The avalanche hit the hotel in Farindola on January 18, 2017, as 40 people, including guests and staff, were inside waiting for help following extreme weather conditions and a series of earthquakes in the area.

Most of the 29 victims were instantly crushed to death.

Eleven people survived.

Rescuers reached the site several hours after the avalanche and had to travel on foot because roads had been blocked by heavy snow.

“Seven years after the unforgettable Rigopiano tragedy, we renew our closeness to the relatives of the 29 victims and to the entire Abruzzo community and join them in their call for justice,” said Senate Speaker Ignazio La Russa.

Last February, a preliminary hearings judge in Pescara convicted five people and acquitted 25 others in relation to the tragedy, amid strong protests from victims’ relatives in the courtroom.

The 30 defendants, including administrators and public officials, as well as the manager and owner of the hotel, were charged in various capacities with the offences of culpable disaster, multiple culpable homicides, injuries, forgery, deception and building abuse.

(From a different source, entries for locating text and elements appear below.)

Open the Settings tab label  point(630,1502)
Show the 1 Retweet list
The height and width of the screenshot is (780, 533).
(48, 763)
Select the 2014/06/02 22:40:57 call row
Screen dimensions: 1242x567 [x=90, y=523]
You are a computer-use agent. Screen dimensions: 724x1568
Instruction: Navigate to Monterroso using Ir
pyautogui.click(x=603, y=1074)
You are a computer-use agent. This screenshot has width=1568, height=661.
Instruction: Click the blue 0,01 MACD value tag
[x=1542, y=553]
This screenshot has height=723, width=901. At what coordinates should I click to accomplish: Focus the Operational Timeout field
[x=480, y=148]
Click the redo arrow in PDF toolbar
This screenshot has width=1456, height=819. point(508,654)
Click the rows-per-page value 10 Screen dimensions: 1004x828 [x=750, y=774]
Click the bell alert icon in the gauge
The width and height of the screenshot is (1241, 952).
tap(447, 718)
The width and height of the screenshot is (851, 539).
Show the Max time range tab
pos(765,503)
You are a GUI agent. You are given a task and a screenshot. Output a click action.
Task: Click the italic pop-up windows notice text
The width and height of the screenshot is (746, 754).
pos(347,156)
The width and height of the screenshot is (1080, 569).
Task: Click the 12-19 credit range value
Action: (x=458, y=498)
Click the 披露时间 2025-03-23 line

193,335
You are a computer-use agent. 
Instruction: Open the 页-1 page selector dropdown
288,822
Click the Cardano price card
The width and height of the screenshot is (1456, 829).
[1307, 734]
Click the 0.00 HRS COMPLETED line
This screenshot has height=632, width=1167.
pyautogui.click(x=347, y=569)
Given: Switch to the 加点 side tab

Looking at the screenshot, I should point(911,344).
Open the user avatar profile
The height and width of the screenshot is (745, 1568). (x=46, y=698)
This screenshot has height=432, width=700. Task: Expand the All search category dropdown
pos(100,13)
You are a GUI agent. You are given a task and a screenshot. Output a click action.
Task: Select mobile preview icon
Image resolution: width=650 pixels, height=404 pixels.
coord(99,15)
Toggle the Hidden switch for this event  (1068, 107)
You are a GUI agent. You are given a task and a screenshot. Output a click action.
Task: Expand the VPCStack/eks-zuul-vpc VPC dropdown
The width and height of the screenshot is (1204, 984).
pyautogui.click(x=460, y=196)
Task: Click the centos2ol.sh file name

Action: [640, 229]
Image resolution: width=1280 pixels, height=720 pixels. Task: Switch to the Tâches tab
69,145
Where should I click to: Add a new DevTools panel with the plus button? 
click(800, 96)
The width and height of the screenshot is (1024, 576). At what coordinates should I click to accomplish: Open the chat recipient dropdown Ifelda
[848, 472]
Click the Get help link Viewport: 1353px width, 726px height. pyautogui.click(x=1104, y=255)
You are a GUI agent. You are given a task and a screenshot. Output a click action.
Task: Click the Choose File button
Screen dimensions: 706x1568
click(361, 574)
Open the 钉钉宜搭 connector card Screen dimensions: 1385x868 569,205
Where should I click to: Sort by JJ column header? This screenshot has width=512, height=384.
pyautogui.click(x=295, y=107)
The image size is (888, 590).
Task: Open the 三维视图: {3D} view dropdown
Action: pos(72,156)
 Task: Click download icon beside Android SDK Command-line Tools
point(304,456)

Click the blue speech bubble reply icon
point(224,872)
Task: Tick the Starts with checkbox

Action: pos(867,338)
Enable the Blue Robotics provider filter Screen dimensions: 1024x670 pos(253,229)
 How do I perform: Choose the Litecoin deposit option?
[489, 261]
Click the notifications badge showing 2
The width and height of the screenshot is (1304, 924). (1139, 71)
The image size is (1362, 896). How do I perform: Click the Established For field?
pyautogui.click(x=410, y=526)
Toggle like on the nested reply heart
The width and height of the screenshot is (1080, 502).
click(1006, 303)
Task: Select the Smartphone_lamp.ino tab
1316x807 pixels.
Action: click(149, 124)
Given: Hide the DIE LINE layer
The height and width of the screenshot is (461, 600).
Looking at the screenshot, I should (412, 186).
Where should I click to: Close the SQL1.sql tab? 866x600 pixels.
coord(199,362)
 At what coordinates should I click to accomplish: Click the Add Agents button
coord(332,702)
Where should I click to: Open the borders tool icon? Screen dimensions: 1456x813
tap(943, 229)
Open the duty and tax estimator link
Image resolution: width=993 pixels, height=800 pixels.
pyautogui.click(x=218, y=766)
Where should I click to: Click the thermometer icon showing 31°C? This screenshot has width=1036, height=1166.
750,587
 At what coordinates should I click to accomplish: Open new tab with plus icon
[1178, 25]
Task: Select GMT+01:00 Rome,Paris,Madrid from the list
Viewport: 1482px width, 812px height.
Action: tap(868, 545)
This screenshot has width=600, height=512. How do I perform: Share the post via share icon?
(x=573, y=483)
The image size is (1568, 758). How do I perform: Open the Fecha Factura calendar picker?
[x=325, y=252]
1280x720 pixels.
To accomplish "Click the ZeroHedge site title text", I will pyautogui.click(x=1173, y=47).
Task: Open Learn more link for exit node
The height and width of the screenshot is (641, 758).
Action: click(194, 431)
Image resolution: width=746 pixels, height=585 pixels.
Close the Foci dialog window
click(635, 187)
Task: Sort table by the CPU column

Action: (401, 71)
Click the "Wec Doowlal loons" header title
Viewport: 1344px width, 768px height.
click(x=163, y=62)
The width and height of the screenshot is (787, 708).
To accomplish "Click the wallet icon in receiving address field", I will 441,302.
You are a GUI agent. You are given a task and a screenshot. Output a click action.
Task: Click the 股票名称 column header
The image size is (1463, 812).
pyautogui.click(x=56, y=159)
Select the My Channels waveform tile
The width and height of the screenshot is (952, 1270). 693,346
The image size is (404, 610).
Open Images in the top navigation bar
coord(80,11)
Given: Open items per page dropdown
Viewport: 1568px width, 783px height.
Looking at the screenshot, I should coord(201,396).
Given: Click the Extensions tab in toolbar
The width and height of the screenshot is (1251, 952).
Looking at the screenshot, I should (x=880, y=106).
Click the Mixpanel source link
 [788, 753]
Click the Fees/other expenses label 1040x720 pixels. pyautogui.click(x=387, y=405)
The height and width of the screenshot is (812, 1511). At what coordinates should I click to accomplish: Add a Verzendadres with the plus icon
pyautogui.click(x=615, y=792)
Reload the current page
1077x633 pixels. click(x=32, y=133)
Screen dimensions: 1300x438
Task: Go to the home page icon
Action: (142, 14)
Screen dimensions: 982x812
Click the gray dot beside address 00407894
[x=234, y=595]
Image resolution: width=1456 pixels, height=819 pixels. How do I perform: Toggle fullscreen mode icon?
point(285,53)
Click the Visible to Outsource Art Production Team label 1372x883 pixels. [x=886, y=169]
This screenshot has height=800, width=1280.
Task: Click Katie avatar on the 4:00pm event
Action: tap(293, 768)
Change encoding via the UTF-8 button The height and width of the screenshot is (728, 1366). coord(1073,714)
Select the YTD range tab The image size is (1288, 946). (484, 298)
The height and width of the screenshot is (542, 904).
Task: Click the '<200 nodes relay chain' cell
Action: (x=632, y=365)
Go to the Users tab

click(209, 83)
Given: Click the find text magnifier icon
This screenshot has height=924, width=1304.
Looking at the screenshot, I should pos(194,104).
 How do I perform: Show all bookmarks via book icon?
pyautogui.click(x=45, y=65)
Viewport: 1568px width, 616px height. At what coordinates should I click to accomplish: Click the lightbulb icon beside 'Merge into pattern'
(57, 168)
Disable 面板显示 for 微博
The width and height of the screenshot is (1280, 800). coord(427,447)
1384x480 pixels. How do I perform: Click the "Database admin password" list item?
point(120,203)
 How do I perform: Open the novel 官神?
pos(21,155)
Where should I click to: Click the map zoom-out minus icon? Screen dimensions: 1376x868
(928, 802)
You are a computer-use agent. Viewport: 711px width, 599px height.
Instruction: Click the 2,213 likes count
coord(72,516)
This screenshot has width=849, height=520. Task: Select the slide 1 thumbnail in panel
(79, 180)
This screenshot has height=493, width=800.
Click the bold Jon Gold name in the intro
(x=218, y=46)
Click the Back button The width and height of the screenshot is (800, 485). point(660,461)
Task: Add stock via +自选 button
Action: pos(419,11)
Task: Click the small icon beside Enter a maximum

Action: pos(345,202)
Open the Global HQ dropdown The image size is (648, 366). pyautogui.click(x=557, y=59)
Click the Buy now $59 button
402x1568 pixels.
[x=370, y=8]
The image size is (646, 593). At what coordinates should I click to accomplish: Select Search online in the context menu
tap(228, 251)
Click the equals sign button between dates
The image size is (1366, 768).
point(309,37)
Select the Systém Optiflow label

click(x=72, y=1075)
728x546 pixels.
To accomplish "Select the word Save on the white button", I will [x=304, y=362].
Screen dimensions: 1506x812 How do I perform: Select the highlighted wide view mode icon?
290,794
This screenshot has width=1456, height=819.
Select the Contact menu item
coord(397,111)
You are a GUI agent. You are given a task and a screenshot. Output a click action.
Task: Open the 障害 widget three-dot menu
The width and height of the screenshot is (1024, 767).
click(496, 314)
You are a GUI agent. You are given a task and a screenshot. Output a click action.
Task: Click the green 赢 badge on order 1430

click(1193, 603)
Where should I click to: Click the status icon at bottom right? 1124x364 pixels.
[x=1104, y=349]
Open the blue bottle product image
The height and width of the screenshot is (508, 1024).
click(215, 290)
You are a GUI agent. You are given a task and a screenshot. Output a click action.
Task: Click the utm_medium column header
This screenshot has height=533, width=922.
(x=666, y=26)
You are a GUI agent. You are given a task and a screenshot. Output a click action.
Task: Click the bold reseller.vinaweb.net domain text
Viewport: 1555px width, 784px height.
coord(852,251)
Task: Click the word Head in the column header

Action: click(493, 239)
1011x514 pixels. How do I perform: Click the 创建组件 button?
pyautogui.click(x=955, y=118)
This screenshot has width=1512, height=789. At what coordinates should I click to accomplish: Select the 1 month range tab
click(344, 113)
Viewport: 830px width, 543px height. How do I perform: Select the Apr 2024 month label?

The mayor of Farindola was found guilty and got two years and eight months in prison while two former officials, the ex-Prefect of Pescara and the ex-Provincial President, were among those acquitted.

The appeal judgement is scheduled for February 9.

Deputy Prime Minister and Foreign Minister Antonio Tajani said the memory of the victims “must spur us to work so that similar tragedies do not happen again”.

Tajani also recalled “with gratitude the heroic work carried out by the rescuers, in particular by the finance police, whose staff at the L’Aquila Alpine rescue station were the first to reach the structure still isolated by the snow, providing aid to the people trapped inside and contributing decisively to containing the tragic toll induced by the avalanche”.